This weekend the heavy favorite to take home the Emmy Award for Outstanding Lead Actor in a Comedy Series is Jeffrey Tambor, who plays a woman on Amazon’s show Transparent.
More accurately, Tambor plays a trans woman – a woman who has transitioned from being a man. It’s a stellar role on a series that spends a lot of time on voices we don’t traditionally hear from in sitcoms.
And I really, really dislike it.
This isn’t my typical hyper-critical nature rearing its head. The show is fine. The thing I don’t like is Tambor himself in the role.
Having a cisgender man (i.e., “a person whose self-identity conforms with the gender that corresponds to their biological sex”) cast in the role of trans woman not only takes the role away from a trans actor, but also emphasizes the inherent maleness of the character. That’s a trait most trans woman characters are trying to leave behind as they live an external life aligned with their internal gender identity. If a trans actor wasn’t available for the part, a cisgender woman would be more appropriate since the truth of the character is as a woman, not a man.

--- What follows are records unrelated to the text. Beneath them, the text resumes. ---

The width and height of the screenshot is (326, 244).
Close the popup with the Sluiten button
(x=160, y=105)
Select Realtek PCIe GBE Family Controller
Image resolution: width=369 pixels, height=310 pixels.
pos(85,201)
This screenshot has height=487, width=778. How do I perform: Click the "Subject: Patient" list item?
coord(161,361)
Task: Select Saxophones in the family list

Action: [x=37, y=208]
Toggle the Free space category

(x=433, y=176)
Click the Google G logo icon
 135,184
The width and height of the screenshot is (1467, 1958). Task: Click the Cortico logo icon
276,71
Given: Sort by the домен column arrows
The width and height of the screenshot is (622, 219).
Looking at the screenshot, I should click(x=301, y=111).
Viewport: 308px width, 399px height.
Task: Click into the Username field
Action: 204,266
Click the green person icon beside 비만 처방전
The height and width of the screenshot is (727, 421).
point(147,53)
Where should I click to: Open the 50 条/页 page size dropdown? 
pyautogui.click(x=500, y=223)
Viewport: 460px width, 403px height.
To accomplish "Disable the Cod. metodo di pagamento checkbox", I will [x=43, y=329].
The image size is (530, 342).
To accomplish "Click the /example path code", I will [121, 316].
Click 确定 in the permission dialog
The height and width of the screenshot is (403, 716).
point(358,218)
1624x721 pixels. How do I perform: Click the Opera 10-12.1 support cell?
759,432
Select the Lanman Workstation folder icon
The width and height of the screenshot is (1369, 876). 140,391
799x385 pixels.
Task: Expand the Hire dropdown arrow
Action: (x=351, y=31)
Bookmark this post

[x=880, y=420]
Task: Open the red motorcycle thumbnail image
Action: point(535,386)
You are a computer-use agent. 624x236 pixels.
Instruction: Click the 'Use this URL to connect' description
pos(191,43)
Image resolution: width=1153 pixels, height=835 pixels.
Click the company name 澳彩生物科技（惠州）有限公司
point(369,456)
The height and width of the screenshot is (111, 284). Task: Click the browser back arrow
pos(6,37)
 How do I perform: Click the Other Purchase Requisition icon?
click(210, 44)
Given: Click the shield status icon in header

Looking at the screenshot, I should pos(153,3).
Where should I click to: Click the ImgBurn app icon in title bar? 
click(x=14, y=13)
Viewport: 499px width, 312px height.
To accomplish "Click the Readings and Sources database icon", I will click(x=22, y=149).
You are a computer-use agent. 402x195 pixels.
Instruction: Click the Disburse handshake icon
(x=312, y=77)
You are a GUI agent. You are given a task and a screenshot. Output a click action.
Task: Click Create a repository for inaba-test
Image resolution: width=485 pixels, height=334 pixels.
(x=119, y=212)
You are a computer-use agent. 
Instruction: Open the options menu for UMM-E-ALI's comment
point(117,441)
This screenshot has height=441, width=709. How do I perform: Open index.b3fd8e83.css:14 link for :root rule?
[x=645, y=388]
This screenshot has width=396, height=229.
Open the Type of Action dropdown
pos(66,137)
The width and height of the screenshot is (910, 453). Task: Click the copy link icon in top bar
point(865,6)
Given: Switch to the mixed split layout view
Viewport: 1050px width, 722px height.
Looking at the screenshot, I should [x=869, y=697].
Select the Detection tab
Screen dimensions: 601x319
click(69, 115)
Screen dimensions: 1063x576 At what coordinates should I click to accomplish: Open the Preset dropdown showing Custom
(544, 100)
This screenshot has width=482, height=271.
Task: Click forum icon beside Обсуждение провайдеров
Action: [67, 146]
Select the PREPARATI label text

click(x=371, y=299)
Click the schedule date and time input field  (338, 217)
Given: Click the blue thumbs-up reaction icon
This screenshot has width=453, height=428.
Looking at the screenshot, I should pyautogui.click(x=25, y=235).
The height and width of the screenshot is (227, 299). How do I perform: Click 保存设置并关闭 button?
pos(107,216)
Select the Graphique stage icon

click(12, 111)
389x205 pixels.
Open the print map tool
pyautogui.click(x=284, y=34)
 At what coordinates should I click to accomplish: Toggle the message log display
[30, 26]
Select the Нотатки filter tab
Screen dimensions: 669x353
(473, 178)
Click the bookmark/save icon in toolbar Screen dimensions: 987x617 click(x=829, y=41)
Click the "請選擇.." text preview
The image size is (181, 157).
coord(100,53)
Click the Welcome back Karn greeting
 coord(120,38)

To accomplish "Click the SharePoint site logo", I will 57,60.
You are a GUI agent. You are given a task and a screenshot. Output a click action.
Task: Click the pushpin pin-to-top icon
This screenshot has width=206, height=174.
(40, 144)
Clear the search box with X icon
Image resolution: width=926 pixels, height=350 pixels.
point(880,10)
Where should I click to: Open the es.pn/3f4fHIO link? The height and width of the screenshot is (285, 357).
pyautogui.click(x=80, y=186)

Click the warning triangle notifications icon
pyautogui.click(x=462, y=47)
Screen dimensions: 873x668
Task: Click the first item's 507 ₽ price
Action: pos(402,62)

No matter how much Tambor transforms into the role, we will still see him at awards ceremonies as a man. His next role will likely be as a man. Tambor is sensitive and supportive in every media appearance for the show – a true ally – but all the accolades he’s won and will continue to win for Transparent will be about how bravery and honesty of his portrayal of a woman in transition.
It would be more brave and honest to have an trans artist like the Jamie Clayton on Sense8 or Laverne Cox in Orange Is The New Black (two shows with their own set of other representational challenges).
I’ve had trouble articulating this discomfort to friends in conversation, especially as a cisgender white dude who doesn’t really have a stake in this discussion. Why do Transparent and The Dutch Girl bother me so deeply when I’m fine with the way Drag Race and Hedwig and The Angry Inch dissect gender roles with men portraying women?
Then, a few weeks ago, I came across a powerful series of tweets from writer and actress Jen Richards. Richards articulates my objections concisely and crystallizes them with additional detail. I present them here, unedited, in their entirety.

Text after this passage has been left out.